I have to make do with a hollow heart full of holes
The Memory Police
by Yoko Ogawa
translated from Japanese by Stephen Snyder
This was chosen by my work book club and I would have loved to join that discussion, but sadly I was in a reading slump and didn’t finish the book in time. It’s a high-concept dystopia but it’s still very readable.
On the island, things disappear. En masse. And their disappearance is policed. Residents wake up knowing that something has to go that day – hats or bells or stamps, for instance. They destroy the items under the watchful eye of the Memory Police and their memory of the thing quickly fades, so that if the word is spoken it no longer has any meaning.
So far so strange, eerie even, but the scary part is that some people remember – and the Memory Police are hunting them down, taking them away.
Our narrator is a novelist, living alone in the house she was raised in. Her only friends are the old man who used to run the ferry to the mainland and her editor at the publishing house. Hers is a quiet existence, occasionally melancholy when she remembers her parents but knows that much of what she should remember is lost. Then someone asks for her help hiding from the Memory Police.
“ ‘Would you really like to remember all the things you’ve lost?’ R asked.
I told him the truth. ‘I don’t know. Because I don’t even know what it is I should be remembering. What’s gone is gone completely. I have no seeds inside me, waiting to sprout again. I have to make do with a hollow heart full of holes. That’s why I’m jealous of your heart, one that offers some resistance, that is tantalizingly transparent and yet not, that seems to change as the light shines on it at different angles.’ ”

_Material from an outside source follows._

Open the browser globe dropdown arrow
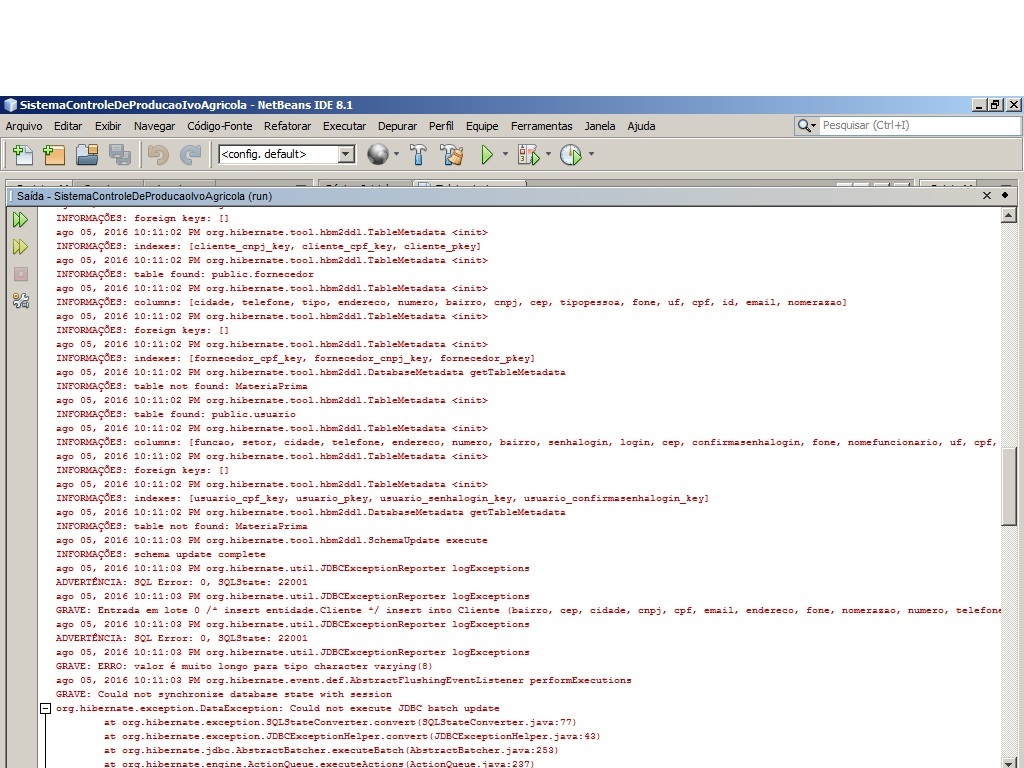Image resolution: width=1024 pixels, height=768 pixels. 396,155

This is such an interesting way to help explain what it’s like to live in a police state. Ogawa makes it completely understandable that it’s easier to conform and for many it’s inconceivable not to.
As the story is told, the seasons change from summer to autumn to winter. The encroaching cold acts as a metaphor for all the islanders’ losses.
The only thing I didn’t love about this book is that it features a novel within a novel – a conceit I never like. The embedded novel is rarely as well written as the story it’s embedded in, and even if it is, it jolts you out of the main narrative.
But overall this was an original take on a totalitarian dystopia, both coldly frightening and warmly engaging.
Hisoyaka na kessho published 1994 by Kodansha.
This translation published 2019 by Harvill Secker.